But the filing indicates that at one point last spring, Durational submitted a preliminary non-binding indication of potential interest to buy the company at a per-share price of $17.50. After some back and forth this summer, and after “its evaluation of due diligence,” Durational and The Jordan Company revised their offer to $15.50 a share, a price that Bojangles’ rejected. The two firms landed on their $16.10 price on Oct. 17.
Bojangles’ said its board considered a number of factors in its decision to sell the company, including the “risks and uncertainties” of remaining an independent, standalone company; the open CEO position (Clifton Rutledge stepped down as CEO abruptly in early March); the geographic concentration of Bojangles’ restaurants in the Southeast; and Bojangles’ ability to open restaurants in new markets and expand its franchise base.
Bojangles’ has struggled since it went public in 2015, prompting speculation about a sale in recent months. For instance, some of the new markets in which it’s opened restaurants haven’t performed as well as the ones in core regions like the Carolinas, where the Bojangles’ name is well-known.

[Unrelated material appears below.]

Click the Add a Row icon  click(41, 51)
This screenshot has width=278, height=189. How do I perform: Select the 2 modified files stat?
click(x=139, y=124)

Representatives from Durational, The Jordan Company and Bojangles’ could not be reached for comment.
Here are some of the key milestones in the Bojangles’ deal, according to the filing:
▪In early February, Bojangles’ board considered several investment banks and signed confidentiality agreements with Bank of America Merrill Lynch and “another major investment banking firm” to act as advisers.
▪ When looking at the options for Bojangles’, the chain’s advisers compared its financial health with that of other competitors in the quick-service restaurant industry, including Del Taco Restaurants, Jack in the Box and Zoe’s Kitchen.
▪ At a board meeting Feb. 27, the board of directors formed a subcommittee to consider options for Bojangles’ future. The subcommittee was headed by Bob Hull, who had announced his retirement as the chief financial officer of Lowe’s in January.
▪ The committee, called the “Strategic Alternatives Sub-Committee,” met nearly two dozen times over the course of the year to discuss the sale. The committee also considered what Bojangles’ future would look like if it remained an independent, public company.
▪ According to the merger agreement, if Bojangles’ terminates the deal, it would have to pay a fee of $24 million to Durational and The Jordan Company. If the two acquiring firms back out of the deal, they would have to pay Bojangles’ a termination fee of $45 million.